The company that wishes to list the Islamic Sukuk issued by it on the ASE must apply to list them after completing the procedures with the JSC and the SDC. The application is attached with the following statements and information: 

  1. A report issued by the issuer  that includes the following:
    • A brief on the establishment of the issuer, its main objectives and its relationship with other affiliated, be its mother, mother, sister or allied companies (if any).
    • A description of the issued Islamic finance Sukuk which the issuer wants to list.
    • The assessment by the  Board of Directors of the issuer, supported by figures of its  performance, the stage it reached, its achievements, and a comparison with the plan.
    • Important events experienced by the issuer that affected it since its establishment and until the date of submission of the application for listing.
    • The future plan of the issuer company for the next three years.
    • The Names of people who own (5%) or more of the issuer's shares and the subscribed Sukuk.
    • The Names of the members of the  Board of Directors, and the names and ranks of people in the upper executive management of the issuer, and the securities owned by any of them or by their relatives, and the membership of any of them on the boards of other companies.
    • A list that includes the names of owners of the Sukuk and the number of Sukuk owned by each of them, as well as their nationality and the percentage contribution of non-Jordanians.
  2. The articles of association and memorandum of association of the issuer (if any) and the prospectus of issuance of Islamic finance Sukuk approved by the JSC Board of Commissioners.
  3. The annual report (if any) of the Issuer and project until the last financial year, includes the Board of Directors' report, financial statements, and the auditors' report.
  4. The interim financial statements (if any) of the issuer and the project reviewed by the  auditor, and covering the period from the end of the financial year that precedes submission of the application for listing until the end of the last quarter preceding the date of the application  for listing.
  5. Any other information deemed necessary by the ASE to make the listing decision.

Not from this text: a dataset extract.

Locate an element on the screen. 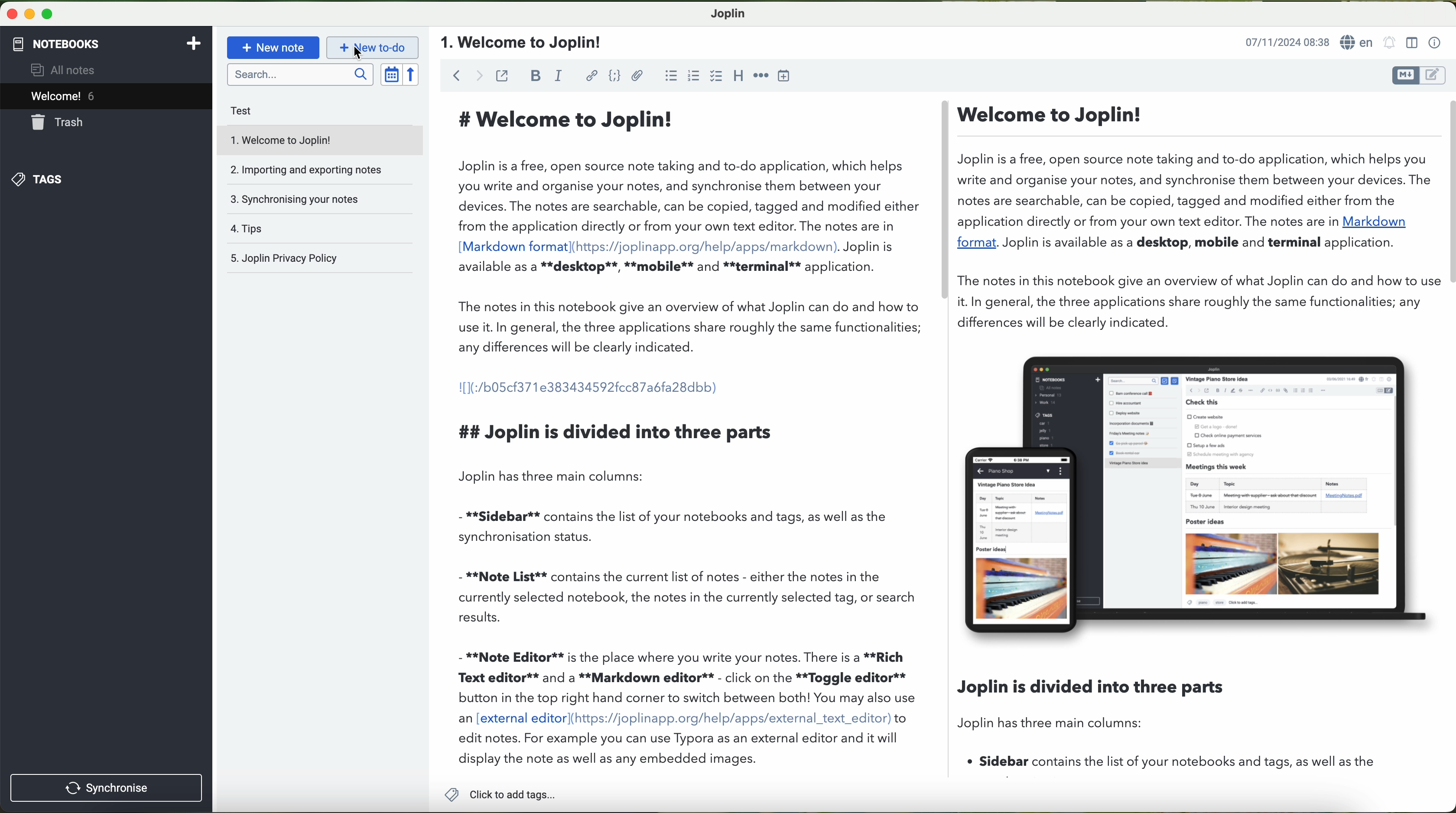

     -  The Special Purpose Vehicle/ Entity (SPV) is excluded from Paragraphs (C, D, E) mentioned above

     

    • Depository Receipts

    The listing of Depository Receipts on the ASE requires that the net shareholders' equity of the foreign issuer shall not be less than 50% of the paid-up capital as in the annual report for the last fiscal year.

     

    The Depository Bank that wishes to list the Depository Receipts on the ASE must apply to list the Depository Receipts after completing the procedures with the JSC and the SDC. The application is attached with the following statements and information: 

    1. Adequate details about the Depositary Receipt Program.
    2. The prospectus of the Depositary Receipt.
    3. A Certified stamped copy of The Foreign Issuer’s articles of association, memorandum of association, and certificate of registration.
    4.   A copy of the deposit  agreement with the foreign issuer that includes the specific dates for the issuance of the receipts, the rights of the  receipts' holder, the conversion factor, the issuance price and the calculation methodology.
    5. The name of the custodian and a copy of the agreement which is signed with him.
    6. Any agreements with the other parties related to issuance of the depository receipts.
    7. A pledge from the Depository Bank and the Custodian of not to take any action of the securities which are held as underlying securities for these receipts.
    8. A report issued by the foreign issuer company's board of directors that includes the following:
      • A brief profile of the company's establishment, its major objectives and its relationships with other companies, its mother, subsidiary, sister or affiliate companies (if any).
      • A description of the securities issued by the company.
      • The significant events occurred to or affected the company from the date of its establishment till the date of submission listing application of the Depository Receipts.
      • Names of the persons who own (5%) or more of the company's shares.
      • The company's future plan for the next three years.
      • Names of the members of the company's board of directors, and names and positions of the top executive personal, and the securities owned by any of them or their relatives, and the membership of any of them in the boards of directors of other companies
    9. Foreign issuer's annual report for the last fiscal year which includes the boards of director report, the financial statements, and the auditor's report.
    10. The interim financial statements reviewed by the company's auditor, which covers the period from the end of the fiscal year preceding the date of submission of the listing application till the end of the last quarter preceding the date of the listing application( if any).
    11. Provide the ASE with any evidence proves that there are no restrictions stipulated in the laws which the foreign issuer is subject to, regarding the transfer of ownership of foreign securities between traders from other nationalities.
    12. Any information or statements deemed necessary by the ASE to take the listing decision. 

     

    • Investment Fund

    The Investment Fund that wishes to list the shares or investment units issued by it on the ASE must apply to list such securities after completing the procedures with the JSC and the SDC. The application is attached with the following statements and information: 

    1. A brief description of the Fund establishment, its nature, its main objectives, and its policy of distributing profits to the units owners (if any).
    2. The articles of association of the investment fund.
    3. The certificate of fund's registration at the JSC.
    4. The prospectus of the fund's shares or investment units.
    5. The Fund's annual report for the last fiscal year, which includes the fund's board of directors' report, the financial statements and the auditors' report (if any).
    6. Any evidence proves that there are no restrictions on the transfer of ownership of relevant securities except restrictions mentioned in legislation in force.
    7. Names of the persons who own (5%) or more of the fund's capital.
    8. Long and short names of the investment fund in Arabic and in English.
    9. Any information or statements required by the ASE.
    • Non-Jordanian investment fund

    The non-Jordanian investment fund is required to meet the above requirements in addition to the following conditions:

    1. The nominal value of the Fund's shares or investment units or the value of its assets shall not be less than the equivalent of (5) million Jordanian Dinars.
    2. The fund's shares or investment units shall be owned by at least (100) persons.
    3. The fund must be listed on a non-Jordanian stock exchange for two years, and the fund shall submit a certified document from the supervisory body in its country of origin, indicting the latter's approval to list the fund on the ASE.